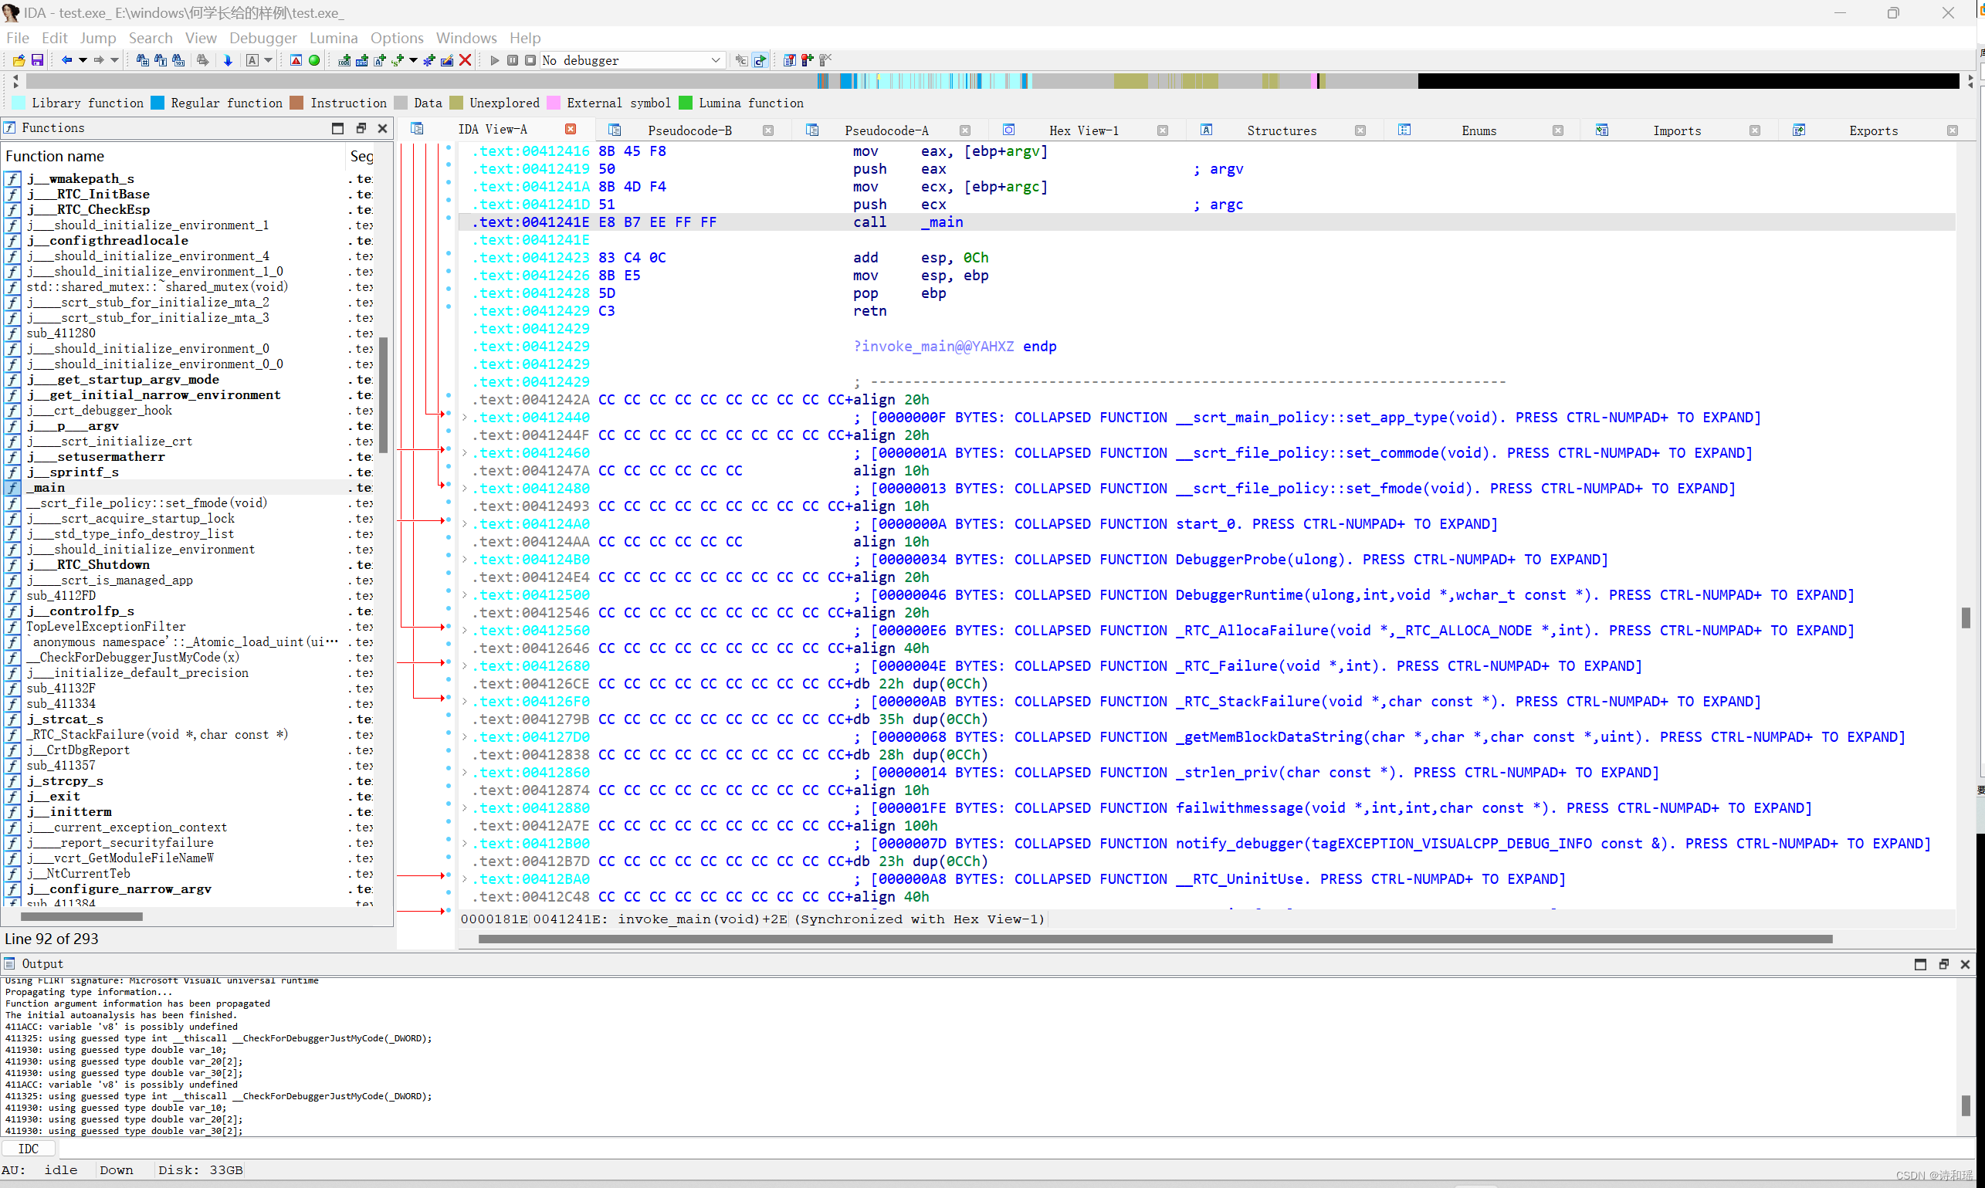Click the Save database icon

pyautogui.click(x=37, y=60)
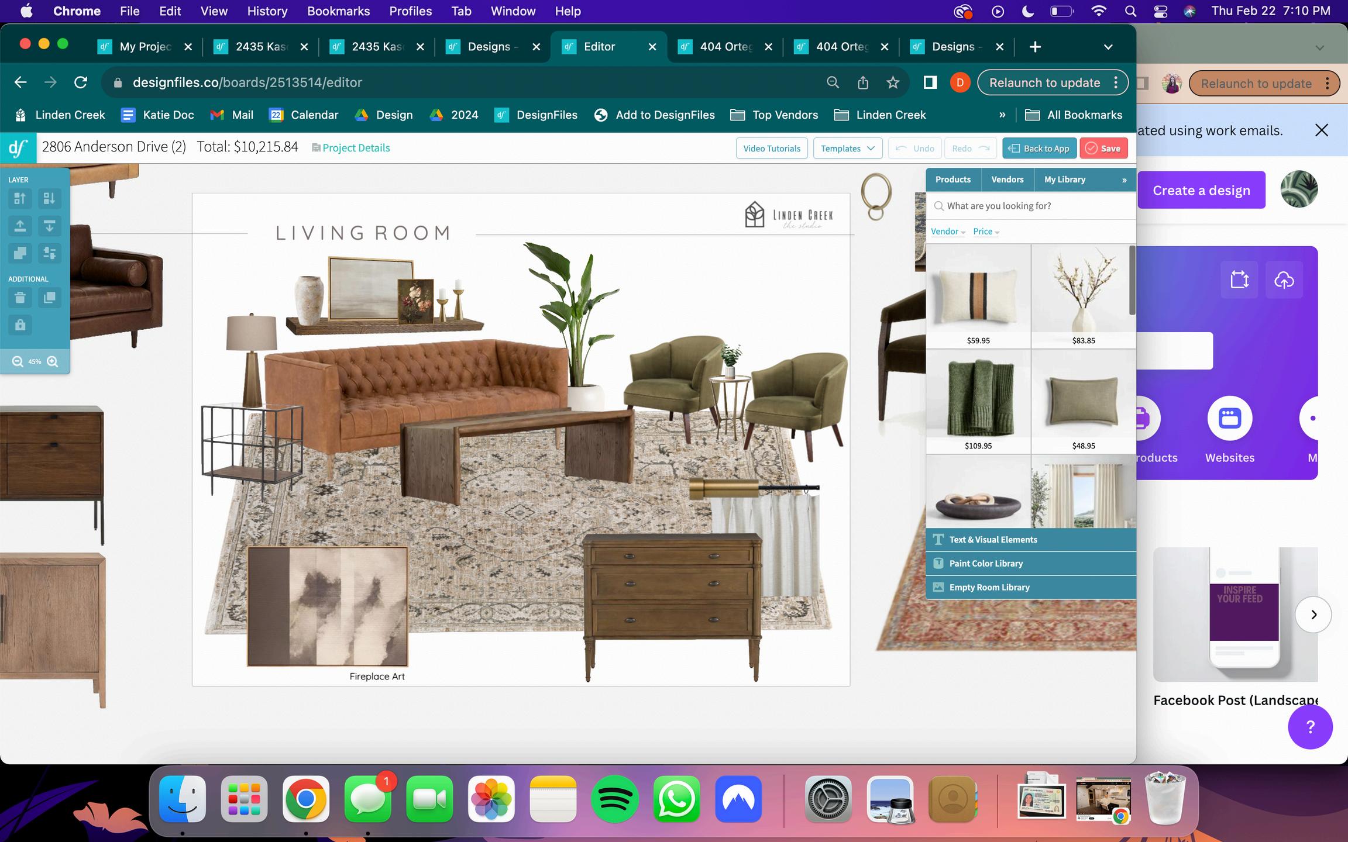Open the History menu in menu bar

(267, 11)
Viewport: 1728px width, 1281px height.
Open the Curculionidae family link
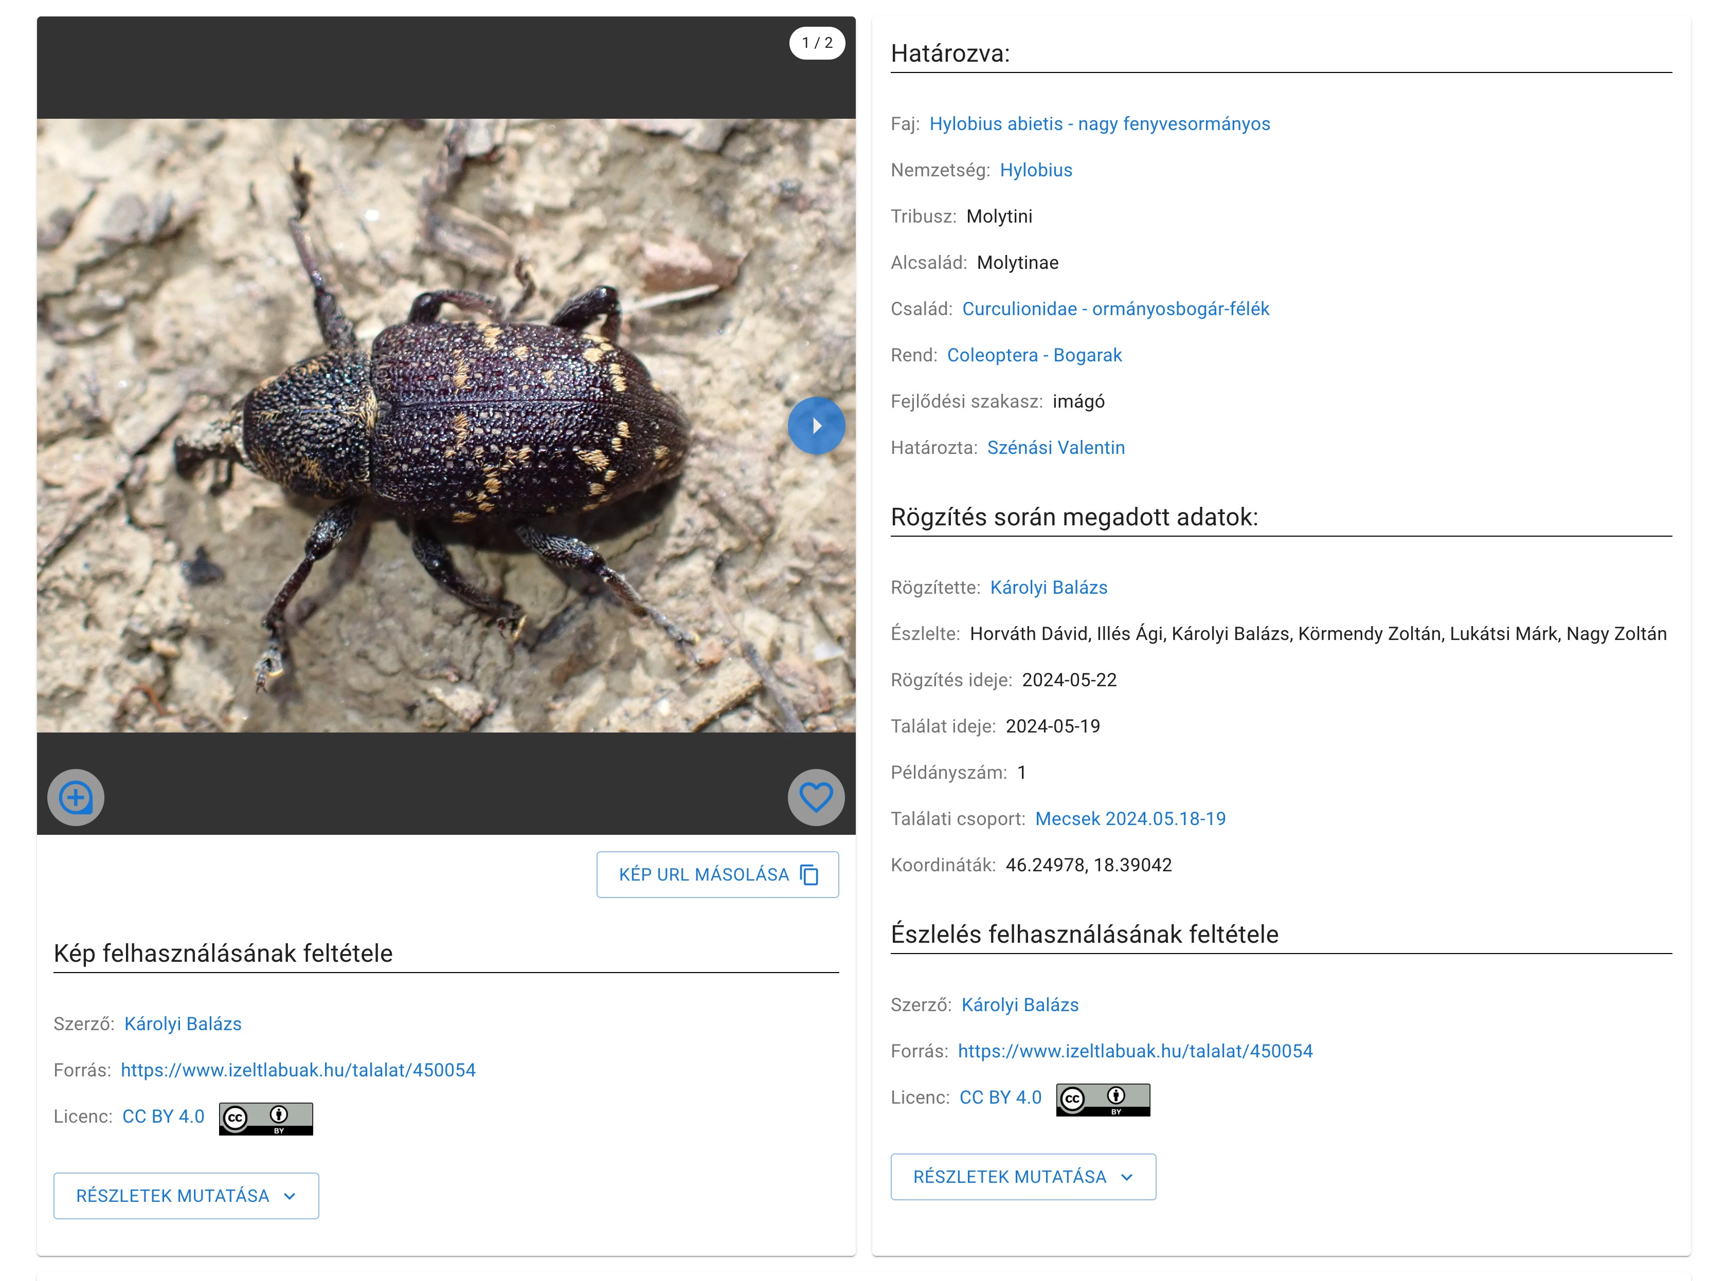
= = = = = = =
Exact copy required, pictures excluded: the lines from the one holding "Viewport: 1728px width, 1281px height." through the last line of the data, both ends included.

Viewport: 1728px width, 1281px height.
Open the Curculionidae family link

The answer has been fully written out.